[[ Working data open ]]
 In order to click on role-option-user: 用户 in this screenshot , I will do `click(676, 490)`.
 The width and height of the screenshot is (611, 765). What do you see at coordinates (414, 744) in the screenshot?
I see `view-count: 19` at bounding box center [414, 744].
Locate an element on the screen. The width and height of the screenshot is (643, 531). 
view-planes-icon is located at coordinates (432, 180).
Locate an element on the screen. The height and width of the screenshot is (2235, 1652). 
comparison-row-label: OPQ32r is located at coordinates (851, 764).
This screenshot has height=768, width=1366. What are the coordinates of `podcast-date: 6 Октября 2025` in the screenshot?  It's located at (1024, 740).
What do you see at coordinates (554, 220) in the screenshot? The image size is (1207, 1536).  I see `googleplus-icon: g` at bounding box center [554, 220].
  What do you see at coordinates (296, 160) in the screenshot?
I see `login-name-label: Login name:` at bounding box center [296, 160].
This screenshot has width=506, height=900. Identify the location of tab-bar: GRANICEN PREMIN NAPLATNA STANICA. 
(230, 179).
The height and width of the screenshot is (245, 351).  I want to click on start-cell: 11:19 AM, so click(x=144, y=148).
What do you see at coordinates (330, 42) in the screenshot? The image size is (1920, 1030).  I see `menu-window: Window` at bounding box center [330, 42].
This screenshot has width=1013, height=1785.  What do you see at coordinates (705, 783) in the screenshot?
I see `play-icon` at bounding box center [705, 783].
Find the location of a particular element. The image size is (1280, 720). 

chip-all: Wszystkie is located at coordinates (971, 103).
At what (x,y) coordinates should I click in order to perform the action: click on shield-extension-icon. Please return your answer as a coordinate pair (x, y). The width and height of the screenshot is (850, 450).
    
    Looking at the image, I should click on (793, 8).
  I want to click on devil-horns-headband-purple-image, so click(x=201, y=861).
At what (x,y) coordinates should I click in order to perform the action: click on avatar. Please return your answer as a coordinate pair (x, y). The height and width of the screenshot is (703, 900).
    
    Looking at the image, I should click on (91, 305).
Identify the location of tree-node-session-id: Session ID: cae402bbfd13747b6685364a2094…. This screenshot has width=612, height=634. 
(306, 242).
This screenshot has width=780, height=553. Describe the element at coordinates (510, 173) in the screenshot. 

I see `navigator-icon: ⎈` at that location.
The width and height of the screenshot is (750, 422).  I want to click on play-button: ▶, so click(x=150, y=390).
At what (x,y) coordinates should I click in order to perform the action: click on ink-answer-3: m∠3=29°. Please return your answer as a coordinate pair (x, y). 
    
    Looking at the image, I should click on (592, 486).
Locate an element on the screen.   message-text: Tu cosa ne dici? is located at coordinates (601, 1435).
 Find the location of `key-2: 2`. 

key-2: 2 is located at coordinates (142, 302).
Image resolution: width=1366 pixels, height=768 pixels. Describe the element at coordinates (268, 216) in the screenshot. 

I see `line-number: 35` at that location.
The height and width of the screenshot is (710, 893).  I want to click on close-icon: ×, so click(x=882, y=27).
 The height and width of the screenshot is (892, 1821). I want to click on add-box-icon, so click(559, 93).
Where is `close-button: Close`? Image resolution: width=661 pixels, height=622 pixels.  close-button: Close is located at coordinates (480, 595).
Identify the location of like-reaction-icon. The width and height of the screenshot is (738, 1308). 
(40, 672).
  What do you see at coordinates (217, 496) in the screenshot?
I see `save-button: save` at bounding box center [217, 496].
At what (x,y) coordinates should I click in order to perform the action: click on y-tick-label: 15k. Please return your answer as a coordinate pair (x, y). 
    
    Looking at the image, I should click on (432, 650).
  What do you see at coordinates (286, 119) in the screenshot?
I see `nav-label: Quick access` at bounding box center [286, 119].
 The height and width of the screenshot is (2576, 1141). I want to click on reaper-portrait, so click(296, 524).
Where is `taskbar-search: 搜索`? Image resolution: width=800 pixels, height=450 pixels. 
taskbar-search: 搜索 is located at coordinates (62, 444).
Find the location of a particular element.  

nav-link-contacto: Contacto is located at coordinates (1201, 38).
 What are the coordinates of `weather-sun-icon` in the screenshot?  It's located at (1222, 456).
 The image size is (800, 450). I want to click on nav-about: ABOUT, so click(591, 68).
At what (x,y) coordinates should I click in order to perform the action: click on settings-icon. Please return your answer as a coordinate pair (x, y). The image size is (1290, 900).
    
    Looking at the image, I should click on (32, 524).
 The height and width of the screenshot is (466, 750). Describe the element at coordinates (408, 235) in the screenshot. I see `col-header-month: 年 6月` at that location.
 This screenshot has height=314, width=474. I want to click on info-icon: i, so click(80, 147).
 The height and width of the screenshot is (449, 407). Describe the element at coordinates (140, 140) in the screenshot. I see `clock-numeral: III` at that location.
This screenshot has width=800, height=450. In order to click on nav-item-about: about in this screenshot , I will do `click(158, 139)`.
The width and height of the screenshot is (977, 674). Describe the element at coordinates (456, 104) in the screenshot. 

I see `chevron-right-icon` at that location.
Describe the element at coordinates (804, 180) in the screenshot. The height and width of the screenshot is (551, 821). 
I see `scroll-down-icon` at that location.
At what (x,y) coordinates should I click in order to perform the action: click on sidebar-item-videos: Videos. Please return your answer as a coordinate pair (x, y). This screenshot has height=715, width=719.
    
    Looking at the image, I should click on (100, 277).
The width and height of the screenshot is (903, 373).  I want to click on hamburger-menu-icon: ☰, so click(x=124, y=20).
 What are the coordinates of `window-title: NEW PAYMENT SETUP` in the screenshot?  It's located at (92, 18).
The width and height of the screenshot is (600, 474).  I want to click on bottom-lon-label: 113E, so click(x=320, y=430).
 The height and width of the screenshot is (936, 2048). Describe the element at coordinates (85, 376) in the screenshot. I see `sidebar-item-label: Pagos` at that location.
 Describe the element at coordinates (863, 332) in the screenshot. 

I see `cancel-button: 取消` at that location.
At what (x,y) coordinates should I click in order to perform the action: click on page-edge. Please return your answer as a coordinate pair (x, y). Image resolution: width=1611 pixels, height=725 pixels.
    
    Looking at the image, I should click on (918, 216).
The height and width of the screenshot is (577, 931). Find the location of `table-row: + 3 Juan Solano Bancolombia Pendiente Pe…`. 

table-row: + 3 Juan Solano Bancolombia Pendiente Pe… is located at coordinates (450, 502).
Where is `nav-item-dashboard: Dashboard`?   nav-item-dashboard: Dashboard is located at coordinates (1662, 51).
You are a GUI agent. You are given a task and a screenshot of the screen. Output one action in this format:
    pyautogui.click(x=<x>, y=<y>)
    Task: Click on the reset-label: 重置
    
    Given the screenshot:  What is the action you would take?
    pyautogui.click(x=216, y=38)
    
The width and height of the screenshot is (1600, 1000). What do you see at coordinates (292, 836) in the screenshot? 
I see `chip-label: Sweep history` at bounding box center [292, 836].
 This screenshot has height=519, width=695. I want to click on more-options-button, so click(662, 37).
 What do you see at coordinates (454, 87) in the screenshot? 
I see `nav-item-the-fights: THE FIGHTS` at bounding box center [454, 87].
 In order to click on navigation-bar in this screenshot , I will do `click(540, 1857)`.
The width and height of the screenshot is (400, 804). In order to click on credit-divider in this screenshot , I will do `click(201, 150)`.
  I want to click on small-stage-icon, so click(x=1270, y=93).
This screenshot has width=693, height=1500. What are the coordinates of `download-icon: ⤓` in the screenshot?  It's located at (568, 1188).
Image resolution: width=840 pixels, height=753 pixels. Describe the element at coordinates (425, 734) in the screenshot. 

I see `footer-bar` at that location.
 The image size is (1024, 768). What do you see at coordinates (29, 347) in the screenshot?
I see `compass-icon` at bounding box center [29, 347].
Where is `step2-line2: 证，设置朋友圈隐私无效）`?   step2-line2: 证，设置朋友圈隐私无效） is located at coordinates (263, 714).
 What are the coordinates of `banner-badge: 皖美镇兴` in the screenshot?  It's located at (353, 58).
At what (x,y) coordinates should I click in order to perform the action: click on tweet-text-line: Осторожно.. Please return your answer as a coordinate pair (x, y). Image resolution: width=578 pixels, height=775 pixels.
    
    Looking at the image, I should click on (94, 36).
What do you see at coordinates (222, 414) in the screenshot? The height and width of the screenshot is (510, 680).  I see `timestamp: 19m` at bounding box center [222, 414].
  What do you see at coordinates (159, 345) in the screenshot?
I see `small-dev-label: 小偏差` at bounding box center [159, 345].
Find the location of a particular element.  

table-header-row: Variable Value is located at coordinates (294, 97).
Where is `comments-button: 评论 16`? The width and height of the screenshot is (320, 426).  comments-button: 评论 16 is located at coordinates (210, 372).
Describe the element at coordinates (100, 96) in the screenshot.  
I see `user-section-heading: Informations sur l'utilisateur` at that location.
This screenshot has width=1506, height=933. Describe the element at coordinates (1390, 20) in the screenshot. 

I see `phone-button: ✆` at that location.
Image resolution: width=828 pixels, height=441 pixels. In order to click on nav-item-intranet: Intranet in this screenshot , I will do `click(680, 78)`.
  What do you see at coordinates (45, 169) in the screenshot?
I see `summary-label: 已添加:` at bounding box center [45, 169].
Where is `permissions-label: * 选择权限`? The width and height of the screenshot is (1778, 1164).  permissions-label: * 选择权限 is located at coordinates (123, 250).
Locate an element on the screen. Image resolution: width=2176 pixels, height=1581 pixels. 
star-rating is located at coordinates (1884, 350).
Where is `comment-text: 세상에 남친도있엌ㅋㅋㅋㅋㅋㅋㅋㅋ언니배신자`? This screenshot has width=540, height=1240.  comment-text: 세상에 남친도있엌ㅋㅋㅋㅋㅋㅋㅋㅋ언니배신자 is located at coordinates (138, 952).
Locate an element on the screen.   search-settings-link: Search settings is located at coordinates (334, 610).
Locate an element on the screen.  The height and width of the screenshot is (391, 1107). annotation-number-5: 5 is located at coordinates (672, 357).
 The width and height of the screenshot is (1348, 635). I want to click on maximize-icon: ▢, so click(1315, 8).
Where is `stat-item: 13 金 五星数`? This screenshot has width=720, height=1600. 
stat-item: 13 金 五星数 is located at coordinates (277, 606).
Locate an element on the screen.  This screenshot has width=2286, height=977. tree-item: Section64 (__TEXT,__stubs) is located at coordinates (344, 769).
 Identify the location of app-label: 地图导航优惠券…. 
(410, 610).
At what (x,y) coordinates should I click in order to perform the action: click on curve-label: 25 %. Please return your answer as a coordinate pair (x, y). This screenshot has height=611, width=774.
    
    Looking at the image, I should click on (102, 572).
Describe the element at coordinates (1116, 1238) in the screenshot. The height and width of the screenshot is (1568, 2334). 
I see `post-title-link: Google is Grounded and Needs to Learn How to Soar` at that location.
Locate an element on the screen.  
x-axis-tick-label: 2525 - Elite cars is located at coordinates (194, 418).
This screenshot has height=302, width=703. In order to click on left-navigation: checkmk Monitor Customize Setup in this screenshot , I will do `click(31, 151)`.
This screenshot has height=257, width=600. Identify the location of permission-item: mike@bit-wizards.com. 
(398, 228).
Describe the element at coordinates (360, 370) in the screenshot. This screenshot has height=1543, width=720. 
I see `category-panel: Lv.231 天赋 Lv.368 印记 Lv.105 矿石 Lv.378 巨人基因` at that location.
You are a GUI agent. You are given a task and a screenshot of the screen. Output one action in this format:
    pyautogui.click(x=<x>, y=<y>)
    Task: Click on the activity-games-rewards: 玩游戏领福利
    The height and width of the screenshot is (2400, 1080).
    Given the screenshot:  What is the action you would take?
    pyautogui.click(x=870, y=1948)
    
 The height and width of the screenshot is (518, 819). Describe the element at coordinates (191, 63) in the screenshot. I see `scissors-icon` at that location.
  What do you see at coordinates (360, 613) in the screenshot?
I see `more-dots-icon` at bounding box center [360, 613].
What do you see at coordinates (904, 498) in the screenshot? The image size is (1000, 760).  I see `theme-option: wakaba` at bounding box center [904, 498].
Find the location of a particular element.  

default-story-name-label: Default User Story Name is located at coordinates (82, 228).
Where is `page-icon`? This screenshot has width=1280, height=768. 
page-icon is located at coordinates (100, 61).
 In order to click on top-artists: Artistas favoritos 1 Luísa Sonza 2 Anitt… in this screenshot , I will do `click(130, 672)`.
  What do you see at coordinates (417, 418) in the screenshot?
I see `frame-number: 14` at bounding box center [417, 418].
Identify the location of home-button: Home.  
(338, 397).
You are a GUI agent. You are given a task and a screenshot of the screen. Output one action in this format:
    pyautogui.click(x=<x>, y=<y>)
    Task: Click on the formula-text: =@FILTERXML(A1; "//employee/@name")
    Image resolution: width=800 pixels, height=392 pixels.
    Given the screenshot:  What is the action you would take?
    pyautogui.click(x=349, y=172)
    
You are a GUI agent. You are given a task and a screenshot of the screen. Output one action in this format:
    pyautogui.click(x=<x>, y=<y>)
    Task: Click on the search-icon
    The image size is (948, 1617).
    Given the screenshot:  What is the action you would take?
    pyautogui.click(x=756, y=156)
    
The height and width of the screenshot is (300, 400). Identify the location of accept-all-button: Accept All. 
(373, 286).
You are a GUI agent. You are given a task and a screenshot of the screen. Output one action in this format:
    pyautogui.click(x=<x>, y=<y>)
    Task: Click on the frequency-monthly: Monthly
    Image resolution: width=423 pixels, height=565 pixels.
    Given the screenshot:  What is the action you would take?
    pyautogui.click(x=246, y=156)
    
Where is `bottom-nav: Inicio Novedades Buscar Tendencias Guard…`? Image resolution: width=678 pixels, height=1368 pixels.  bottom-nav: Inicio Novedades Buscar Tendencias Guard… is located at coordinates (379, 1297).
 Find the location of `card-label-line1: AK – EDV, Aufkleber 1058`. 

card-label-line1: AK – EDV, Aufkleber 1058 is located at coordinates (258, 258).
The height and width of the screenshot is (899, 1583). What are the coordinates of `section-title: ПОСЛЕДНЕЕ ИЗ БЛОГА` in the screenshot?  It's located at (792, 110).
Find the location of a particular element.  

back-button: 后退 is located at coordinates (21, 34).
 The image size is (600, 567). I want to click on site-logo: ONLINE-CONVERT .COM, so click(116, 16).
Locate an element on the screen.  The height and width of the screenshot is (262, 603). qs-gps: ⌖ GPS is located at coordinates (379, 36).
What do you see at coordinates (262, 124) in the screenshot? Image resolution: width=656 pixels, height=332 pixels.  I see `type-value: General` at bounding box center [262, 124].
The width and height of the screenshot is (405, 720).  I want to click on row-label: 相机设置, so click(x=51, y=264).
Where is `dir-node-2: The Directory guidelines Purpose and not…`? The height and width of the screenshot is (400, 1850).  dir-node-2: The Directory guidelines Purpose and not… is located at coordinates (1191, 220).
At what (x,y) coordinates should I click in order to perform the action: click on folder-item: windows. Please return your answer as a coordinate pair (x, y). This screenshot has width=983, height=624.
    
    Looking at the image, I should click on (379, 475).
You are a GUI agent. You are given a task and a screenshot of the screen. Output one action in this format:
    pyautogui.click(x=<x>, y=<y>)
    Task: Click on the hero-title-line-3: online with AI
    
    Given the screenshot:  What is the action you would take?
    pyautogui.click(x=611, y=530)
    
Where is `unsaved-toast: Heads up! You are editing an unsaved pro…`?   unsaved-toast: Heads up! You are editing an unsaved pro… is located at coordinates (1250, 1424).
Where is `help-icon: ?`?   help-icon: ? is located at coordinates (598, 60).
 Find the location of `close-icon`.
[[ Working data closed ]]
* Your task:
Rewrite the lines from the line with "Find the location of a particular element. The" up to and including the line with "Looking at the image, I should click on (592, 486).", changing "coordinate pair" to "pair of numbers" and leaving everything else unchanged. Give only those lines.

* Worked solution:
Find the location of a particular element. The image size is (1280, 720). 

chip-all: Wszystkie is located at coordinates (971, 103).
At what (x,y) coordinates should I click in order to perform the action: click on shield-extension-icon. Please return your answer as a pair of numbers (x, y). The width and height of the screenshot is (850, 450).
    
    Looking at the image, I should click on (793, 8).
  I want to click on devil-horns-headband-purple-image, so click(x=201, y=861).
At what (x,y) coordinates should I click in order to perform the action: click on avatar. Please return your answer as a pair of numbers (x, y). The height and width of the screenshot is (703, 900).
    
    Looking at the image, I should click on (91, 305).
Identify the location of tree-node-session-id: Session ID: cae402bbfd13747b6685364a2094…. This screenshot has width=612, height=634. 
(306, 242).
This screenshot has width=780, height=553. Describe the element at coordinates (510, 173) in the screenshot. 

I see `navigator-icon: ⎈` at that location.
The width and height of the screenshot is (750, 422).  I want to click on play-button: ▶, so click(x=150, y=390).
At what (x,y) coordinates should I click in order to perform the action: click on ink-answer-3: m∠3=29°. Please return your answer as a pair of numbers (x, y). 
    
    Looking at the image, I should click on (592, 486).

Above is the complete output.